## To do
From the line containing "Where should I" down to the last line of the entries, print each line exactly and leave the pictures out.

## Excerpted records
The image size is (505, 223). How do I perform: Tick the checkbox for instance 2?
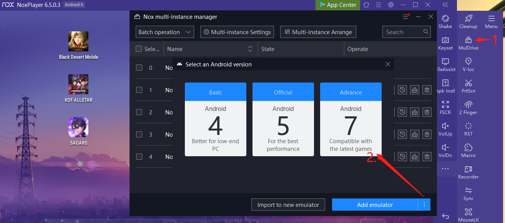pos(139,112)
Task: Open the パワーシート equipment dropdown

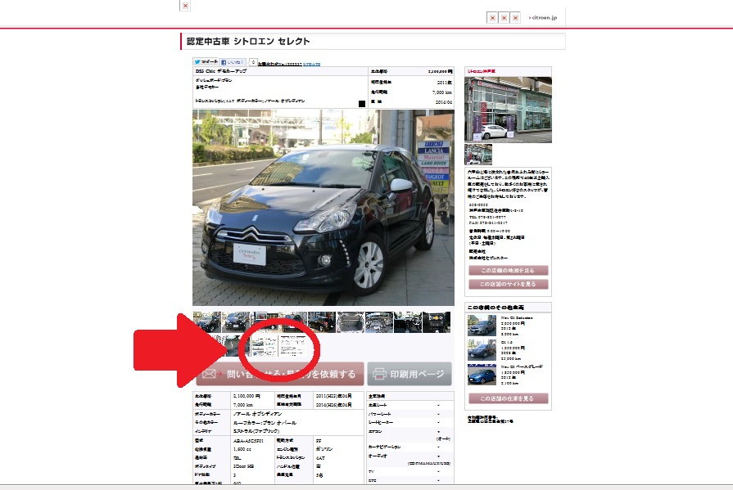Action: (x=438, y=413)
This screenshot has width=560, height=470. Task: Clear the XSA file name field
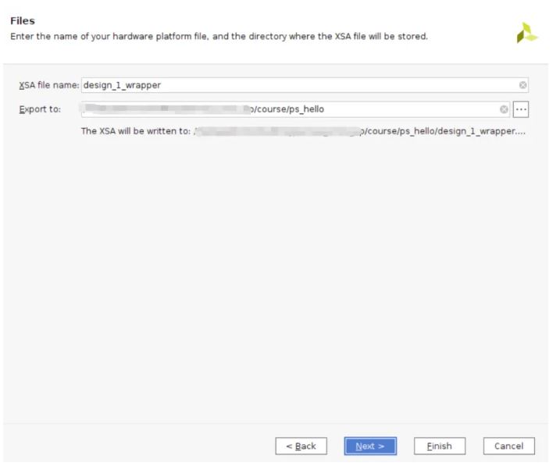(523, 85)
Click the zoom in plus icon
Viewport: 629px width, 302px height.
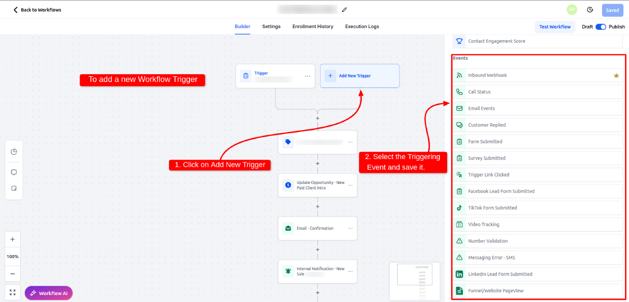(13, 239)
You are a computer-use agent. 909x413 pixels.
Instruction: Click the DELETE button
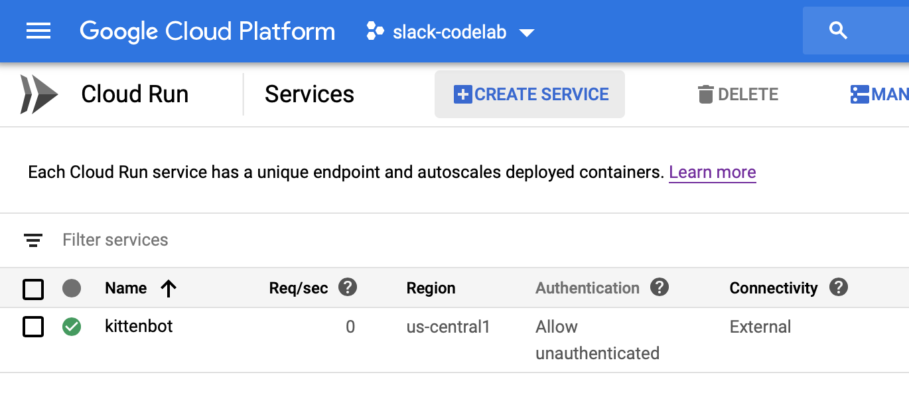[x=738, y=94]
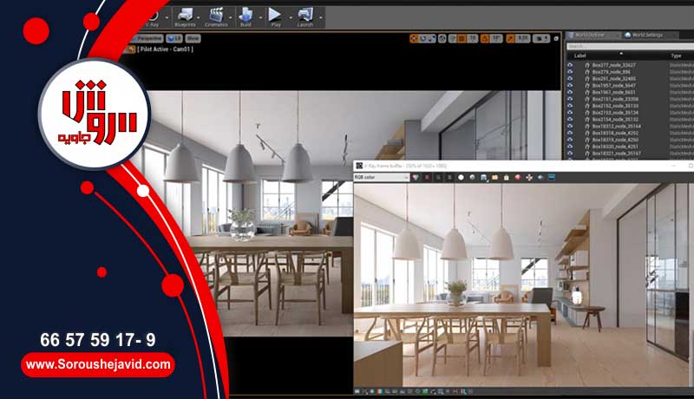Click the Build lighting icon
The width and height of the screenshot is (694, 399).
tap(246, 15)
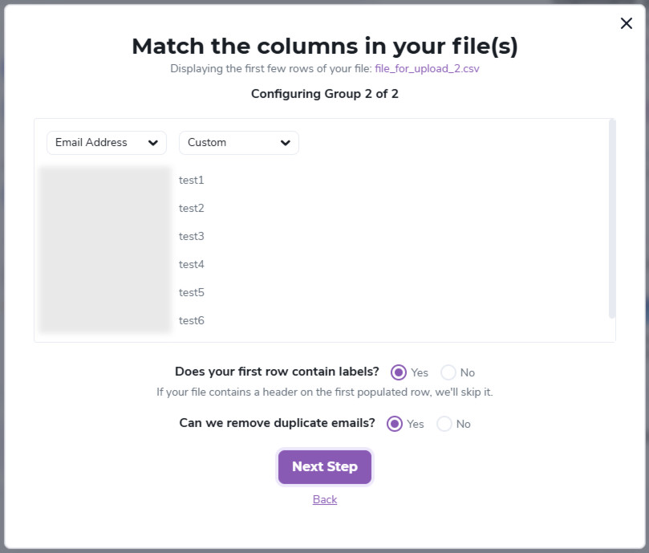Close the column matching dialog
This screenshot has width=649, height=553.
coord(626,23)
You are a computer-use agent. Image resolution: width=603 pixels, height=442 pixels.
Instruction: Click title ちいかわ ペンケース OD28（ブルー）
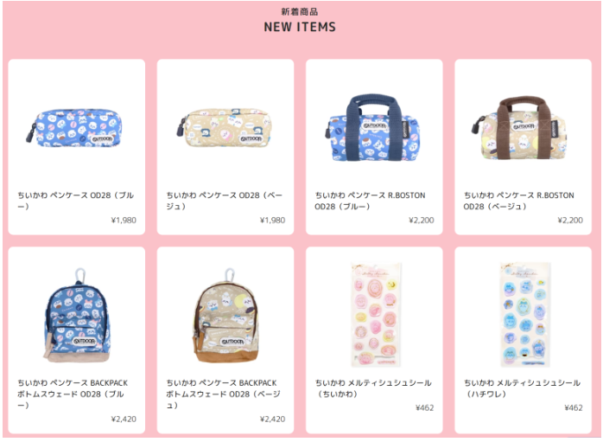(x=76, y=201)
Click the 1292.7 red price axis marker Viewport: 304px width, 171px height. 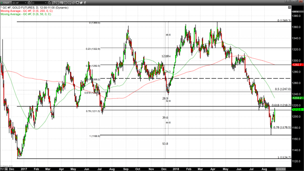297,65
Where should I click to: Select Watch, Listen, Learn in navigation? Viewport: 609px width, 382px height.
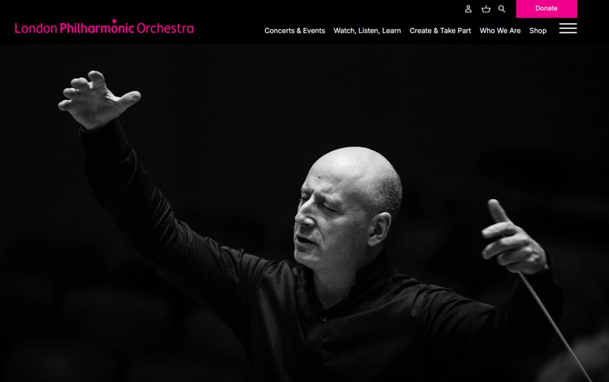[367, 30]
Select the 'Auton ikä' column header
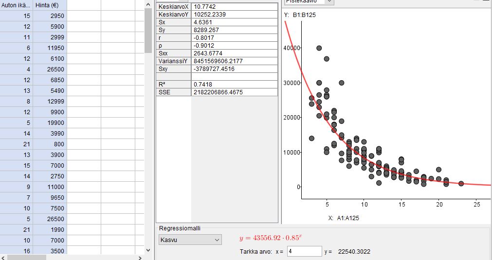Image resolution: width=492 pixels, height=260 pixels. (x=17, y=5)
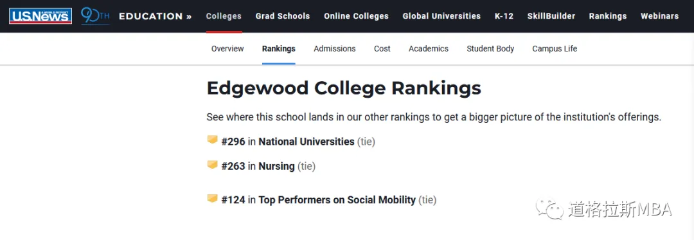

## Answer to this problem
Where should I click to: Select Watch, Listen, Learn in navigation? Viewport: 609px width, 382px height.
[367, 30]
Select the 'Auton ikä' column header
Image resolution: width=492 pixels, height=260 pixels. (x=17, y=5)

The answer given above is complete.